The popularity of Colombia’s President Ivan Duque has taken a virtually unprecedented nosedive, particularly in the regions where he received most votes in June’s election, according to the latest poll.
Duque 53.8% majority approval that was registered by pollster Invamer in September has been cut in half in just two months. Earlier this month, the pollster registered an approval rating of only 27.1%.
Duque’s favorability rating
Almost 65% of Colombians disapprove of the president, whose election in June was marred by election fraud claims.
The staggering drop in approval is mainly due to Duque’s lost support in the regions where he obtained most votes, the coffee region that includes Antioquia, the home province of his political patron Alvaro Uribe, and the east of the country.
In the coffee region, for example, Duque’s approval went from 68.5% to 26.1%. Along the Pacific coast, which has been submerged in violence, Duque’s disapproval rating hit 74.3%.
As far as Colombia Reports was able to verify, Invamer never before registered a drop in presidential approval this steep.
Other pollsters that came out earlier indicated a similar downward trend in support for the president’s support, but none as devastating as that of Invamer.
What went wrong?
Duque took office in August after a divisive and disinformation-laden campaign in which his hard-right and far-right allies accused his opponent of trying to convert Colombia into a second Venezuela, which is undergoing an economic and political crisis.
The president, who has no significant executive experience, has made a number of highly unpopular proposals, namely one that would give tax benefits to the country’s tiny and notoriously corrupt elite while increasing the tax burden on the country’s middle class and poor.
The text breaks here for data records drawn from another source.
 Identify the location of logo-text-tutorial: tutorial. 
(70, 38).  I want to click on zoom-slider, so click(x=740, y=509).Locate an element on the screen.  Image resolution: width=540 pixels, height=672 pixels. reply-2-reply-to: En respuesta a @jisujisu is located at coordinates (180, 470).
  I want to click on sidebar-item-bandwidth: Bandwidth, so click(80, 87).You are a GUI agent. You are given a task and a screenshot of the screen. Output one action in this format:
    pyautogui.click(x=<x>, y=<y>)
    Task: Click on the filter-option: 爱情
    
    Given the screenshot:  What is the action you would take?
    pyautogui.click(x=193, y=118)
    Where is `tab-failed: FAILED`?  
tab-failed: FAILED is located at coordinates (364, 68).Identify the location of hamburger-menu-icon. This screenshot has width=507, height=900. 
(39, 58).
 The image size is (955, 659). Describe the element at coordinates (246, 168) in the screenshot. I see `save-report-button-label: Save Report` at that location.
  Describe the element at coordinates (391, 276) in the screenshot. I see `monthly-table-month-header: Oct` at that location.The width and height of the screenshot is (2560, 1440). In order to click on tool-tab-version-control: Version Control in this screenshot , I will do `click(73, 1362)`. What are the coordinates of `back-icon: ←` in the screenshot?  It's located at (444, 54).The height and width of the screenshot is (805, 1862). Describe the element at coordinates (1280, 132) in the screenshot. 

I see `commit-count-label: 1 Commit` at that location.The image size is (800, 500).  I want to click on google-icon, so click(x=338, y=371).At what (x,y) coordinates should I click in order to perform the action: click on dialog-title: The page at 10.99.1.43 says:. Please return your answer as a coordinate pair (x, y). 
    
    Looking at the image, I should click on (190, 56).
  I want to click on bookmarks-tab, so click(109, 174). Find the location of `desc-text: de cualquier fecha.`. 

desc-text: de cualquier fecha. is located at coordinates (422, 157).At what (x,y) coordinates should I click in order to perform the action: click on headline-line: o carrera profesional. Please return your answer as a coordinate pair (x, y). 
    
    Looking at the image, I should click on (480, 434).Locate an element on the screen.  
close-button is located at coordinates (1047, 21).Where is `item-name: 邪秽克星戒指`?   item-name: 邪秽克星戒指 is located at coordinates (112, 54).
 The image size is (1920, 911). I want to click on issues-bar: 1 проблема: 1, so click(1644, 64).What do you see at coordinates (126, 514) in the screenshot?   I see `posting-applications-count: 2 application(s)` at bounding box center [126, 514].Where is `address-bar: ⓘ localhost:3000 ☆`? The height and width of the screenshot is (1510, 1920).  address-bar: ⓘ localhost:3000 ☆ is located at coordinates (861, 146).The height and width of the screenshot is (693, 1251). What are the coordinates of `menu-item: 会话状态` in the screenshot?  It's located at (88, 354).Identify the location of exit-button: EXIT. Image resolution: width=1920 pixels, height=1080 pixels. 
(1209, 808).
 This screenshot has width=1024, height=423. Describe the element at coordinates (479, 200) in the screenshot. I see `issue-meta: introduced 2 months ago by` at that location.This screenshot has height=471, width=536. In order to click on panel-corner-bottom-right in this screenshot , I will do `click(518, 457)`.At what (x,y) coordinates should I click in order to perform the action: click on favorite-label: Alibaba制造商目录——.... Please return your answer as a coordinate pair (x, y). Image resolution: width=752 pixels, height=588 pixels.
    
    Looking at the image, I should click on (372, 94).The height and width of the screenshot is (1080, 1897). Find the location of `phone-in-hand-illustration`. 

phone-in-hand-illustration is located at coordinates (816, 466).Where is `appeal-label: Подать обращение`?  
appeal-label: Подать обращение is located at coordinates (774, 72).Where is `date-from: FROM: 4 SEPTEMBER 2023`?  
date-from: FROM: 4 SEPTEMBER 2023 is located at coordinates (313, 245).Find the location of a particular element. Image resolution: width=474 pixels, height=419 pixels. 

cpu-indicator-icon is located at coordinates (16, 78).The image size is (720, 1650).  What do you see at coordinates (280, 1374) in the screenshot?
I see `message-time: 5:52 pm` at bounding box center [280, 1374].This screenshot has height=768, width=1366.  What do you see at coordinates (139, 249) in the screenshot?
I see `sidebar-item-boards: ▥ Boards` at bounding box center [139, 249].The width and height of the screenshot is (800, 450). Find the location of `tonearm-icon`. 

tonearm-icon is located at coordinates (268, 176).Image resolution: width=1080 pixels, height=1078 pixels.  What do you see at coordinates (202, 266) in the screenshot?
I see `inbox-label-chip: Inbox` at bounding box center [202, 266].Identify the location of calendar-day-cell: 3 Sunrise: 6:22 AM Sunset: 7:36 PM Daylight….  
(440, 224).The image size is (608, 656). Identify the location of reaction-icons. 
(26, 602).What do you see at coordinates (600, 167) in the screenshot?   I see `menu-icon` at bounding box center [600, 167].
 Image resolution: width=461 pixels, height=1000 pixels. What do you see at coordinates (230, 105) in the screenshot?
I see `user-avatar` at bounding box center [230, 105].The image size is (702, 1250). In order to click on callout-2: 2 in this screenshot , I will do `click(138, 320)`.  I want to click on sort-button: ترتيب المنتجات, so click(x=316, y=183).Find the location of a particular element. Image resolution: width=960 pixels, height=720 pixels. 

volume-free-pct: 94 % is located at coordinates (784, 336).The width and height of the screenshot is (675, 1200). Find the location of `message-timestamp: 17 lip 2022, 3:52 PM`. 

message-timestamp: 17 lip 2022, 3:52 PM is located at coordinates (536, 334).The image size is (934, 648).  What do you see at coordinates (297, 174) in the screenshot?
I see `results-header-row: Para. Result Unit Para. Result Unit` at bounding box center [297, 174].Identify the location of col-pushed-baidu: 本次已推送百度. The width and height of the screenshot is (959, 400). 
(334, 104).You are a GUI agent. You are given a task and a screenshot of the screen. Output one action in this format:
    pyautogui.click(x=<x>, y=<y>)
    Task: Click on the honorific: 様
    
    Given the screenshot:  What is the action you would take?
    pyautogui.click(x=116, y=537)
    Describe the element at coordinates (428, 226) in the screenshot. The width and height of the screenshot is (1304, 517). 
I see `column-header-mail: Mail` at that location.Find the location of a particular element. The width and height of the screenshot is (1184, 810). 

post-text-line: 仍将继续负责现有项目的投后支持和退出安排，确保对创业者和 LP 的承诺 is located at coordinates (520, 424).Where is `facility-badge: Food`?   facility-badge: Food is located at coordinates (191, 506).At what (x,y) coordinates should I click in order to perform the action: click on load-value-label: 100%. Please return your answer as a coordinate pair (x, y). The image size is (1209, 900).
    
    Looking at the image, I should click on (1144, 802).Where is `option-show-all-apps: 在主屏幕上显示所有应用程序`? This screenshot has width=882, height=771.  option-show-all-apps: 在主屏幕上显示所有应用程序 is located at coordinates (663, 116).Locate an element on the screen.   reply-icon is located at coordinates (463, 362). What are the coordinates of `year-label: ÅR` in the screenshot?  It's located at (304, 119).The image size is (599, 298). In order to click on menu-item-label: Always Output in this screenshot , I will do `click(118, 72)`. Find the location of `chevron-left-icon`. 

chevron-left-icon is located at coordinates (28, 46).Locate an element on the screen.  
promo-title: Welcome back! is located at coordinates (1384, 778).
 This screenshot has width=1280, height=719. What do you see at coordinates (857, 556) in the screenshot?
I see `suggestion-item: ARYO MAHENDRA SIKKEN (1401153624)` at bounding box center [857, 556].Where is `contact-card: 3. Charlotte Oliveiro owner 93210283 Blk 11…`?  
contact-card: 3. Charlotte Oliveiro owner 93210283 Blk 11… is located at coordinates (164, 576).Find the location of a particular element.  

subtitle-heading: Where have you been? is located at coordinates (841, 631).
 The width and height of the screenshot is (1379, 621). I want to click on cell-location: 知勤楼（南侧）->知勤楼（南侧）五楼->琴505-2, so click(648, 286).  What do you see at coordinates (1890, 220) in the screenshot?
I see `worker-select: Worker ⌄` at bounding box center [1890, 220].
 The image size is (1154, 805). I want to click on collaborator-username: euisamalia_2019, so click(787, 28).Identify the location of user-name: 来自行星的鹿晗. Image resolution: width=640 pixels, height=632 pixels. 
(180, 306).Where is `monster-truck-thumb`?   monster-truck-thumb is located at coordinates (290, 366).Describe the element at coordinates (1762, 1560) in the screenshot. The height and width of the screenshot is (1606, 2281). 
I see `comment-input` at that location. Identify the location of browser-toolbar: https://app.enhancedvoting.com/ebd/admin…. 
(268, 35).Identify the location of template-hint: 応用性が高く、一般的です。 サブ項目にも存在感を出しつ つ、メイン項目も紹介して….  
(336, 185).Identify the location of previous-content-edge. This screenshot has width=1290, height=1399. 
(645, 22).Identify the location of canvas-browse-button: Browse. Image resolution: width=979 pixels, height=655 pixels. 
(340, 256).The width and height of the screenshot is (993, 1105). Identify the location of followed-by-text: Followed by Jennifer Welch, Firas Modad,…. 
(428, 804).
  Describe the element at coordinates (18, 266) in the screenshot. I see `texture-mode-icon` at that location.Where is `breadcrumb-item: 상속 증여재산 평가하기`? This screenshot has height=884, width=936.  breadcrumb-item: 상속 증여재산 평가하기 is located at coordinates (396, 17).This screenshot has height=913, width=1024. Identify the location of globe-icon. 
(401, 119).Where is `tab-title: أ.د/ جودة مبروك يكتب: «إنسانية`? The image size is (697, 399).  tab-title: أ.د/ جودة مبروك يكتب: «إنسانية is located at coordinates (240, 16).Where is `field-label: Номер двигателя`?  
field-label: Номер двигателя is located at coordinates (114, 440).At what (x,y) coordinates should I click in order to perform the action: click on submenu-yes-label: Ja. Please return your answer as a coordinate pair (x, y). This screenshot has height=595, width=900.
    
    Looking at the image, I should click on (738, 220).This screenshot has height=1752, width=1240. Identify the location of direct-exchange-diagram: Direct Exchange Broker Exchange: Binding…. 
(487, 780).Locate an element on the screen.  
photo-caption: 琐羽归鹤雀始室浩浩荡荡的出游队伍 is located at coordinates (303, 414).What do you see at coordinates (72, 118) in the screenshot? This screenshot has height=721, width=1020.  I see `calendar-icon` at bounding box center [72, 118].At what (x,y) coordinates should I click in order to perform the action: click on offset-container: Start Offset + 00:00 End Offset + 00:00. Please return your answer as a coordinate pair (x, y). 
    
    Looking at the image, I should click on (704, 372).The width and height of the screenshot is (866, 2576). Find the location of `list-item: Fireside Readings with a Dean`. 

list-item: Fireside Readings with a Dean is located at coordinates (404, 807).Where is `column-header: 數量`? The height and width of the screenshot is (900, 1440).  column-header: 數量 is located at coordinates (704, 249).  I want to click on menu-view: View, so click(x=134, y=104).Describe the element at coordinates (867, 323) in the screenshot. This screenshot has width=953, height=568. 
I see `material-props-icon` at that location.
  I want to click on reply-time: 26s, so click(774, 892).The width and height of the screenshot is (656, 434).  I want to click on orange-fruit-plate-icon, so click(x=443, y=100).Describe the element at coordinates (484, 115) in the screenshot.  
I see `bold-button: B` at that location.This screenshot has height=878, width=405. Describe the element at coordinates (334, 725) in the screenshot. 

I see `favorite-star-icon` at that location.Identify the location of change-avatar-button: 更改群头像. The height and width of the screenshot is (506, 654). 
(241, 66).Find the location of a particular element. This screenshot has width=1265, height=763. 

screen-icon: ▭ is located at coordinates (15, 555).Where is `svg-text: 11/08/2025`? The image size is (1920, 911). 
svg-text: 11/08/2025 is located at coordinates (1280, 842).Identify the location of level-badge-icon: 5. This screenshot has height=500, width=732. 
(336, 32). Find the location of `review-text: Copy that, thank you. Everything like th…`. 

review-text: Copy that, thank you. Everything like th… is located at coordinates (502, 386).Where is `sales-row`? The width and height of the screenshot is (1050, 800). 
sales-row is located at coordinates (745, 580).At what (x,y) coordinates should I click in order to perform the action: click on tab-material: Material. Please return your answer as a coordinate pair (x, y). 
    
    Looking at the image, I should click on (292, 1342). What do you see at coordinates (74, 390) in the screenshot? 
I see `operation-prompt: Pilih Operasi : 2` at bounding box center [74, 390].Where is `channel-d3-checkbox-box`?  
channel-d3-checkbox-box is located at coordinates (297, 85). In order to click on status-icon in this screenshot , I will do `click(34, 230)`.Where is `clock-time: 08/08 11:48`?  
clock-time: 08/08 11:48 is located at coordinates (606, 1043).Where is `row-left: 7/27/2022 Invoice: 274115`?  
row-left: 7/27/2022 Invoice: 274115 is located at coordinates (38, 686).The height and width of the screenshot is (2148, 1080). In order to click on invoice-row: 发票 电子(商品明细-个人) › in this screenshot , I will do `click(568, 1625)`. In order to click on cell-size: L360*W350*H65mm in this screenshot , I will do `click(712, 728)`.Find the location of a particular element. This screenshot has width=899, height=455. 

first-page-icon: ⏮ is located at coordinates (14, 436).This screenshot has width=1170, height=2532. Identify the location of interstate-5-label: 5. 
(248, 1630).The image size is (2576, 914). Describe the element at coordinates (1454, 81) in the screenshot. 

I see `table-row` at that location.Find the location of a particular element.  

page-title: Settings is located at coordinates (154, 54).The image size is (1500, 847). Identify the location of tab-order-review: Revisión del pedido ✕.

Furthermore, the 43-year-old Duque has been unable to shake allegations he is a puppet president who doesn’t serve the public interest, but the private interests of a small group of political and economical backers, many of whom are associated with war crimes and corruption.
Ivan Duque, the mafia’s puppet?
Duque’s inability to move to the center
From the beginning Duque has claimed to an “extreme centrist,” but — under apparent pressure of Uribe and his radical allies — he has only appointed hard-right and far-right supporters to his cabinet and key positions in important government agencies.
The exclusion of moderates in government has reduced Duque’s support in Congress where he is facing strong opposition from the largest leftist and centrist opposition block since the 1991 constitution.
Has Colombia become ungovernable for Duque?
While Duque’s party, the hard-right Democratic Center, has been proposing one controversial bill after another, and cabinet members and diplomats appear to ignore the president even exists, Duque increasingly is perceived as a puppet without real power.
Meanwhile, violence levels are again soaring throughout Colombia, unemployment is up and public protests led by students are empowering Duque’s already strong opposition on the left.